My First Museum Exhibit Installation

During the past two weeks, I had the wonderful opportunity to volunteer to help the Heritage Professionals prepare and install a small museum exhibit at the Toronto French School. When I worked at the National Museum of the United States Navy, I researched artifacts and history for museum exhibits, and edited and proofread exhibit labels and texts. This most recent experience complemented that work by allowing me to participate in the more physical aspects of installing exhibits.

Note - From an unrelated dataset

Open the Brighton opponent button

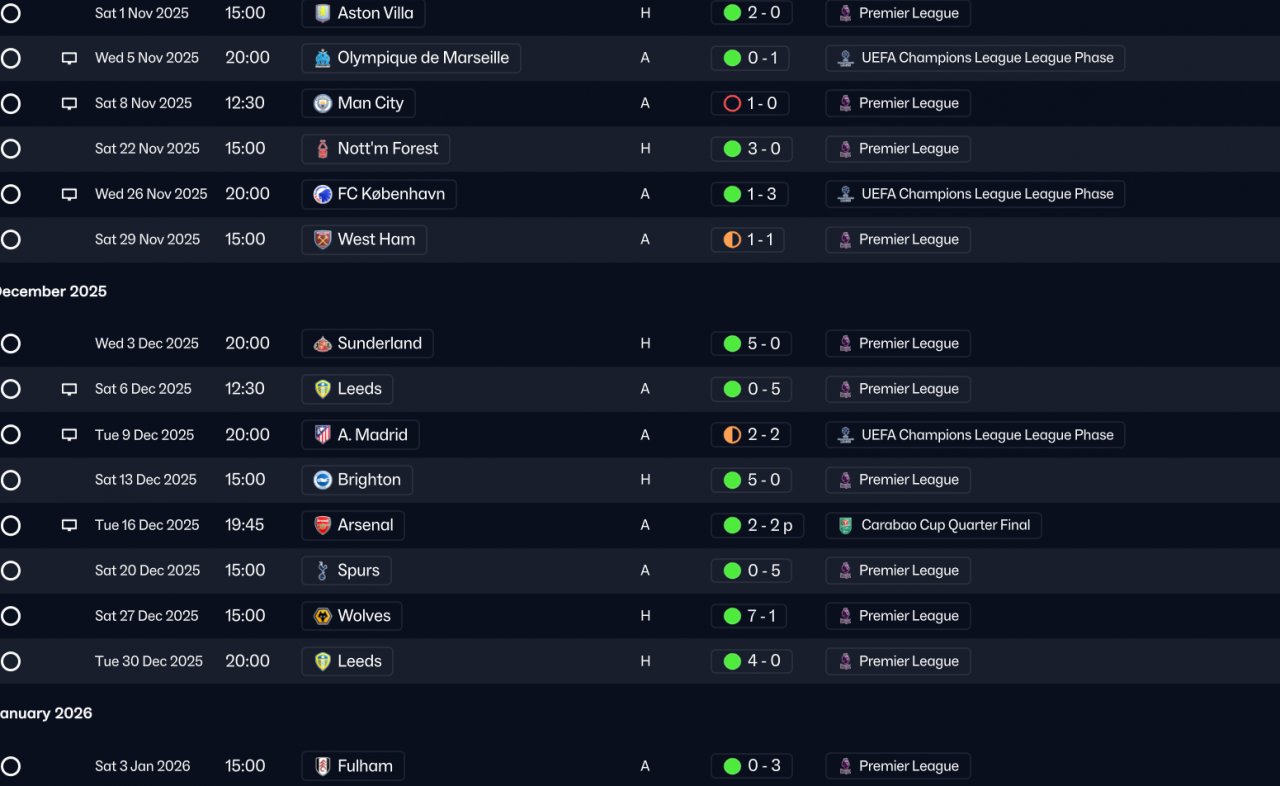click(x=357, y=480)
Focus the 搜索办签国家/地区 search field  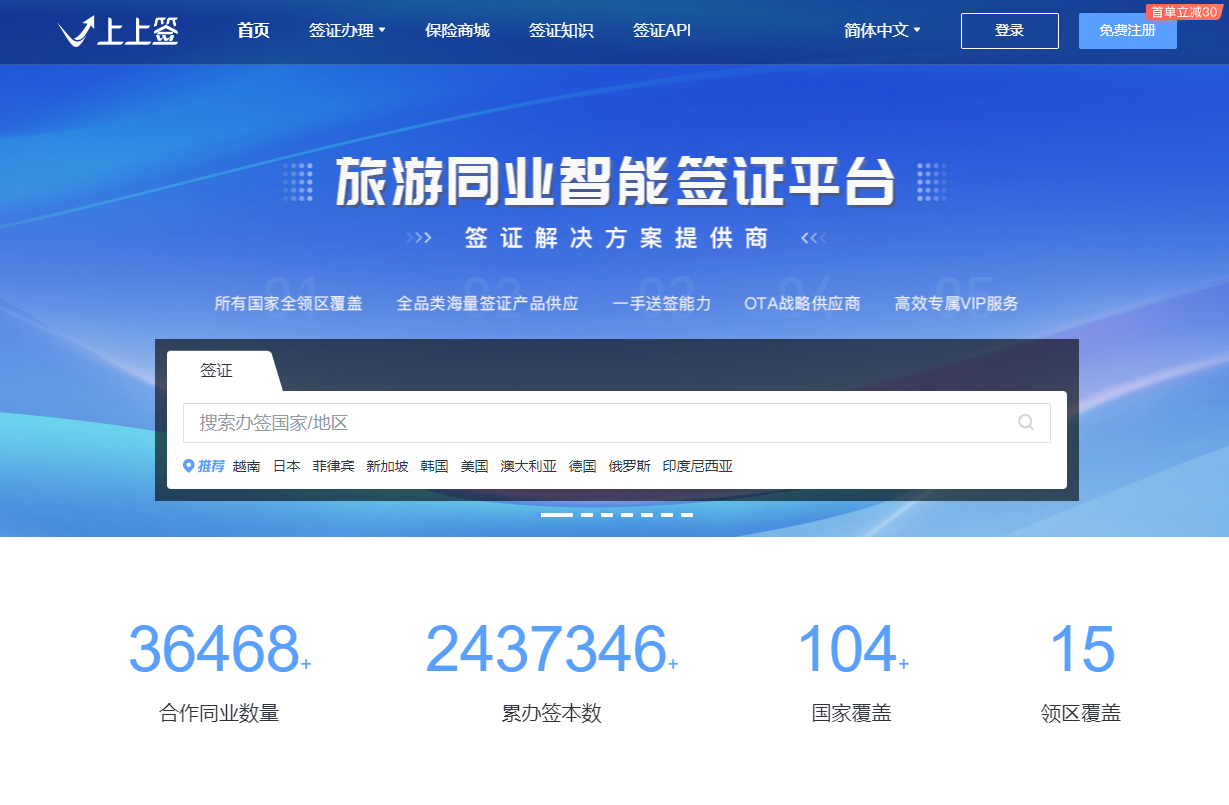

Over the course of about 9-10 hours, I learned about the manual skills required to prepare and install exhibits, where previously I had only worked with the more intellectual aspects (i.e. researching and proofreading). On the first day, I used exacto knives, foam core board, and Letra Tac to prepare and back photographs and labels. This experience taught me how important fine motor skills are in preparing exhibits, how demanding these materials can be, and how delicate the work is. Letra Tac is marvelously unforgiving – set it down slightly off-center and it will stick that way. (Also: watch out for the little white dots – they stick to everything!) The advantage of this is that you can be certain your photograph will stick to its foam board backing! Additionally, learning to properly use an exacto knife, and to make precise, straight cuts takes lots of practice.

The second day began with more of the same work, but in the afternoon we carted all the materials to the entrance hall, where the display case stands. I observed the measurements that are done to make sure all the items in the display cases are evenly spaced, and how challenging a book case with sliding glass doors can be when designing the exhibit layout. I held and slightly moved some photographs and labels and applied glue dots myself, but the bulk of my contribution involved cutting out shelf-sized pieces of fabric and 45-, 50-, and 60-degree angled easel backs for the labels. The first time I’ve used geometry since high school, I’m sure.